Quotes related to James 1:2-4
Even inside an incarnational worldview, we grow by passing beyond some perfect order, through a usually painful and seemingly unnecessary disorder, to an enlightened reorder or "resurrection." This is the "pattern that connects" and solidifies our relationship with everything around us.
— Fr. Richard Rohr
Final authority in the spiritual world does not tend to come from any kind of agenda success but from some kind of suffering. Insecurity and impermanence are the best spiritual teachers.
— Fr. Richard Rohr
On a man's journey, everything has its place. Our failures, heartbreaks, defeats, and victories; our wounds, dreams, and passions; our stops and our starts-all have a place in our story, and all have a place in our transformation from shadow men to real men. Everything has meaning, and everything belongs.
— Fr. Richard Rohr
Do not be shocked, but I suspect some priests' and ministers' moral failures are actually very helpful to their own "salvation" and necessary for their growing up.
— Fr. Richard Rohr
I would like to describe how this message of falling down and moving up is, in fact, the most counter-intuitive message in most of the world's religions, including and most especially Christianity. We grow spiritually much more by doing it wrong than by doing it right.
— Fr. Richard Rohr
We are parts of social and family ecosystems that are rightly structured to keep us from falling but also, more important, to show us how to fall and also how to learn from that very falling
— Fr. Richard Rohr
True transcendence always includes the previous stages and does not dismiss them or punish them, as most reforms and revolutions have done in history.

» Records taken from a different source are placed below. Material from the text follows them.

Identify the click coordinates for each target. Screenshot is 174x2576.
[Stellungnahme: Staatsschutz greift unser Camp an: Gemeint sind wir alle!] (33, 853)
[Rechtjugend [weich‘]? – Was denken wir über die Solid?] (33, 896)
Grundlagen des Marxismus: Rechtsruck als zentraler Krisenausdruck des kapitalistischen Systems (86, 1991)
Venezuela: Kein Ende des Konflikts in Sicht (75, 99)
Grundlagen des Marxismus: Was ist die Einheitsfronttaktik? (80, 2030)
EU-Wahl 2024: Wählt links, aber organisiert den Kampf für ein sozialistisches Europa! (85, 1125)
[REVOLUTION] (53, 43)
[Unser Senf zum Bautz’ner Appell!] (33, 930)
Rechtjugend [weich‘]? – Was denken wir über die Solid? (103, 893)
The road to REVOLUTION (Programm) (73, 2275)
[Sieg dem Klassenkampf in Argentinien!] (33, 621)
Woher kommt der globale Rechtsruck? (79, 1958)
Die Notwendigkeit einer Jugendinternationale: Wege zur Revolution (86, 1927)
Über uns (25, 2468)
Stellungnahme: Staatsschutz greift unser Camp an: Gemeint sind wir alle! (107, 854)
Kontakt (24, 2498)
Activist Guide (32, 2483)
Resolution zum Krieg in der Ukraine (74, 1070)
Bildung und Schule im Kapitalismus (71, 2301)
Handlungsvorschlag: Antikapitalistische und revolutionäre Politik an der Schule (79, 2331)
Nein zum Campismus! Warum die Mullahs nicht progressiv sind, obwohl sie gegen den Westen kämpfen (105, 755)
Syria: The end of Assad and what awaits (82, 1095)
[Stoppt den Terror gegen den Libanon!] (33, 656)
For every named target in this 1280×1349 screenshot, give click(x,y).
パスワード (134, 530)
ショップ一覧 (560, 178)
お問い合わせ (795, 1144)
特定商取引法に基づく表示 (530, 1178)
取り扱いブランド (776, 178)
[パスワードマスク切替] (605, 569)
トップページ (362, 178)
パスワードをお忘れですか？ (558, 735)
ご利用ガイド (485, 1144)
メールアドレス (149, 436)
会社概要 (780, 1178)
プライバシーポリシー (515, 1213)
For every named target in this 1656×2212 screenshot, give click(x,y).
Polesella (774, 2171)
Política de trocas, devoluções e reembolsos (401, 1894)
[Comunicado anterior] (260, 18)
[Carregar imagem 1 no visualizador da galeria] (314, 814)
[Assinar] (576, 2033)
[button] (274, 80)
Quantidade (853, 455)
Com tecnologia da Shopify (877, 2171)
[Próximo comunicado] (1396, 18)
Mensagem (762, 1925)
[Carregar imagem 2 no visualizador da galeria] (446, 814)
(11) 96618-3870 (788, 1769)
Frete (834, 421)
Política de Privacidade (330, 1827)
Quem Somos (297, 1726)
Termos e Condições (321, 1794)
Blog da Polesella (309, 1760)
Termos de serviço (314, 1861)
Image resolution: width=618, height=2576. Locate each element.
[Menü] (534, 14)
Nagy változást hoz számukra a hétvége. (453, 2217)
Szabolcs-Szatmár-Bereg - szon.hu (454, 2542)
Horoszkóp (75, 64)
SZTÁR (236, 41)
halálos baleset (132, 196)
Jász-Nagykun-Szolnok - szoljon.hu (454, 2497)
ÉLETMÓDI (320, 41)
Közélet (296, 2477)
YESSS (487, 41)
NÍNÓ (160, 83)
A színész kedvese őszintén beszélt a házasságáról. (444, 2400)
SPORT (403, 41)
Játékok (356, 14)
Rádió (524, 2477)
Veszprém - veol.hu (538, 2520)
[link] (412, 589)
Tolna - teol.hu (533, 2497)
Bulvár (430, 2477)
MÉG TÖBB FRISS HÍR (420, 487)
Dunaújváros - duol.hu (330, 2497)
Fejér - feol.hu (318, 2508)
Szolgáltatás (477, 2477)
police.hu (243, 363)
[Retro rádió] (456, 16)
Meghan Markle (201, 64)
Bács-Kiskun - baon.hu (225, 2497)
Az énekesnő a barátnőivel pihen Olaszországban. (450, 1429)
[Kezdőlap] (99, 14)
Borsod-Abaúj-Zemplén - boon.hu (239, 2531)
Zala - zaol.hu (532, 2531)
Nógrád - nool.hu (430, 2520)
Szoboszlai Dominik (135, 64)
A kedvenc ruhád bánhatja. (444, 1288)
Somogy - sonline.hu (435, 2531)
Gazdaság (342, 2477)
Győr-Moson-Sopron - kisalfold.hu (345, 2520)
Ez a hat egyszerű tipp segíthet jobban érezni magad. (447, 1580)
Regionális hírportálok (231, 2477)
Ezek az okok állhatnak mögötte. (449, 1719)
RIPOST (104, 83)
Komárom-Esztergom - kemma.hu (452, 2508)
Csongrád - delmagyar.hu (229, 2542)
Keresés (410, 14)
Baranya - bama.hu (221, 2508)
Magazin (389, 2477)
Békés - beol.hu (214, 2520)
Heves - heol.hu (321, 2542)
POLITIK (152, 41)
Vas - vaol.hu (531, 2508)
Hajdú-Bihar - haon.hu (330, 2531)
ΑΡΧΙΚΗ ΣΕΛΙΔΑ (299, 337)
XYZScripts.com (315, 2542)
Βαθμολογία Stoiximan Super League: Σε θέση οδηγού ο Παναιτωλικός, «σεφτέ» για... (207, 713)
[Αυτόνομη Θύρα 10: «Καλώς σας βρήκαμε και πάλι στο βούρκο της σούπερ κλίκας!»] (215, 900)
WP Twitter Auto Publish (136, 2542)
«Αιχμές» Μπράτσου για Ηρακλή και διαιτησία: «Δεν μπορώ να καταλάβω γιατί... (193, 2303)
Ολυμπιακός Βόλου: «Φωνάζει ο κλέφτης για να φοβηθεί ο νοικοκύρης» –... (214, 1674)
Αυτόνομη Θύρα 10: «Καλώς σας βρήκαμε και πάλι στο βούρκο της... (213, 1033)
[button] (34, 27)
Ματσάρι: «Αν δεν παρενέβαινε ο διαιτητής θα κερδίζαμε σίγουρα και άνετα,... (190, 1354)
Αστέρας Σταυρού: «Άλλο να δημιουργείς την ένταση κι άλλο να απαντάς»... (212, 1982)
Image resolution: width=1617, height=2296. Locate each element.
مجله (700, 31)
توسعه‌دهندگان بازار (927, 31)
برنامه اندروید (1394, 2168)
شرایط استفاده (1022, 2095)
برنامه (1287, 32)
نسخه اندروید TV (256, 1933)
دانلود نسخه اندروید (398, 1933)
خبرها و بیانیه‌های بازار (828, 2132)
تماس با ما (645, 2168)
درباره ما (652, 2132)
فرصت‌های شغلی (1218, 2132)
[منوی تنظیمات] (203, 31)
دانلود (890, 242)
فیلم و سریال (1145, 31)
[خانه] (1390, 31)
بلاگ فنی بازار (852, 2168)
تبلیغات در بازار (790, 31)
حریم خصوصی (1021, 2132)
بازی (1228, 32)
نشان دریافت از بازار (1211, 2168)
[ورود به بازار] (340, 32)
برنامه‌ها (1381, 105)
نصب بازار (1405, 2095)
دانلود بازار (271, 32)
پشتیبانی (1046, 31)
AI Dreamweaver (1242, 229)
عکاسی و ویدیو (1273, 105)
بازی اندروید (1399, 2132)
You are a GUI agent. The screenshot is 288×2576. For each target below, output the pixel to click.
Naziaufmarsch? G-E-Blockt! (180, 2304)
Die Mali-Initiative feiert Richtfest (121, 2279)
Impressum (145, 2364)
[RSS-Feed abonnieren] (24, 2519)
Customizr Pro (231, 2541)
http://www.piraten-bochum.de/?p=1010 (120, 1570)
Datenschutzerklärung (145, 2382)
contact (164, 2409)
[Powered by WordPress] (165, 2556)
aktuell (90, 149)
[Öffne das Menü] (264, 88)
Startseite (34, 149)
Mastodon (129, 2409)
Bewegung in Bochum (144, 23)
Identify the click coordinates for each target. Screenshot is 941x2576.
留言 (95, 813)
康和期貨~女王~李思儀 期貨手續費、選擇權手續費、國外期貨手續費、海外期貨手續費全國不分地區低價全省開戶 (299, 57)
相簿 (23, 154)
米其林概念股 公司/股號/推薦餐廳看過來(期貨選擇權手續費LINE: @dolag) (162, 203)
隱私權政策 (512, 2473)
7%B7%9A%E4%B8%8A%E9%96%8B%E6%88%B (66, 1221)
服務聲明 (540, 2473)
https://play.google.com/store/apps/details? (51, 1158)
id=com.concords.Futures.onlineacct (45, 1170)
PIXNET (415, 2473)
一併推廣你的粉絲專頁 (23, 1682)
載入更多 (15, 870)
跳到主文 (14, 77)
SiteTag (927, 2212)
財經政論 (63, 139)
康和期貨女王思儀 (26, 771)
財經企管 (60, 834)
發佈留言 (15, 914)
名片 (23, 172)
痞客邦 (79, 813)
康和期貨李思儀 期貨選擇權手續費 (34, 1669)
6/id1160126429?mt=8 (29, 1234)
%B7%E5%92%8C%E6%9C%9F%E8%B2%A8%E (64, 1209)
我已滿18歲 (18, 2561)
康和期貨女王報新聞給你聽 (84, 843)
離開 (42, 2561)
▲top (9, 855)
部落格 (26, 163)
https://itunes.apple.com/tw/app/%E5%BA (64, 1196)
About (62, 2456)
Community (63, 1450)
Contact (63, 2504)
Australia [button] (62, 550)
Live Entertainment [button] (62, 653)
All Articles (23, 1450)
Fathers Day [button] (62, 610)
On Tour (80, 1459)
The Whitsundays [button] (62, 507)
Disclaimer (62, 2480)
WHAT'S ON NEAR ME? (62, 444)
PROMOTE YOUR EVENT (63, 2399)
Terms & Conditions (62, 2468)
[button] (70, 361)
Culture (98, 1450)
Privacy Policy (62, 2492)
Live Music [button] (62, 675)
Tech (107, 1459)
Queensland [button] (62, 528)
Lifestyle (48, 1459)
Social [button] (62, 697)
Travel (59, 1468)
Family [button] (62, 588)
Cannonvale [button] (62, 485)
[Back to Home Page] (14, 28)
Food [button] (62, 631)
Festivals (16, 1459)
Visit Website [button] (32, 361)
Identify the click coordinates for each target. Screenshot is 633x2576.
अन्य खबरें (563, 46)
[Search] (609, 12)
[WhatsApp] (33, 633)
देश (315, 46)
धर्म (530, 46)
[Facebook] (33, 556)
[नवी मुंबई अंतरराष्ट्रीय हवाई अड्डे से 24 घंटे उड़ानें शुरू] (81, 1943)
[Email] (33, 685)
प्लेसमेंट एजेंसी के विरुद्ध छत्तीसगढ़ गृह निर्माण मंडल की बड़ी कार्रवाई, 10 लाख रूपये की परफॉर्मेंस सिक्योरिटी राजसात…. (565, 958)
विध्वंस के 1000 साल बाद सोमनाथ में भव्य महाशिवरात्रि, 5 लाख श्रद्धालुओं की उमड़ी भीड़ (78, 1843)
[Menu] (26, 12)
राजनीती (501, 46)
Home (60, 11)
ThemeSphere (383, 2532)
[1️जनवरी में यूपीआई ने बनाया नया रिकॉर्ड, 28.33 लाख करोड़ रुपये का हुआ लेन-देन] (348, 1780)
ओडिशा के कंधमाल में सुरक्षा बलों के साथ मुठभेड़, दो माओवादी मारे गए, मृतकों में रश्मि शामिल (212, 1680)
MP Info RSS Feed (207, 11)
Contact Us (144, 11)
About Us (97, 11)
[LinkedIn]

This is true reconciliation, healing or forgiveness and always characterizes mature believers. They afterward seem to thank God for the pain and the trial. good
— Fr. Richard Rohr
Three steps forward, two steps back.
— Fr. Richard Rohr
you learn how to recover from falling by falling! It is precisely by falling off the bike many times that you eventually learn what the balance feels like. The skater pushing both right and left eventually goes where he or she wants to go. People who have never allowed themselves to fall are actually off balance, while not realizing it at all. That is why they are so hard to live with.
— Fr. Richard Rohr
Going somewhere good means having to go through and with the bad, and being unable to hold ourselves above it or apart from it.
— Fr. Richard Rohr
I suppose there is no more counterintuitive spiritual idea than the possibility that God might actually use and find necessary what we fear, avoid, deny, and deem unworthy. This is what I mean by the "integration of the negative." Yet I believe this is the core of Jesus's revolutionary Good News, Paul's deep experience, and the central insight that Francis and Clare lived out with such simple elegance.
— Fr. Richard Rohr
Perhaps the greatest paradox of the spiritual journey is this: wisdom and love do not come from success but from continuing failure.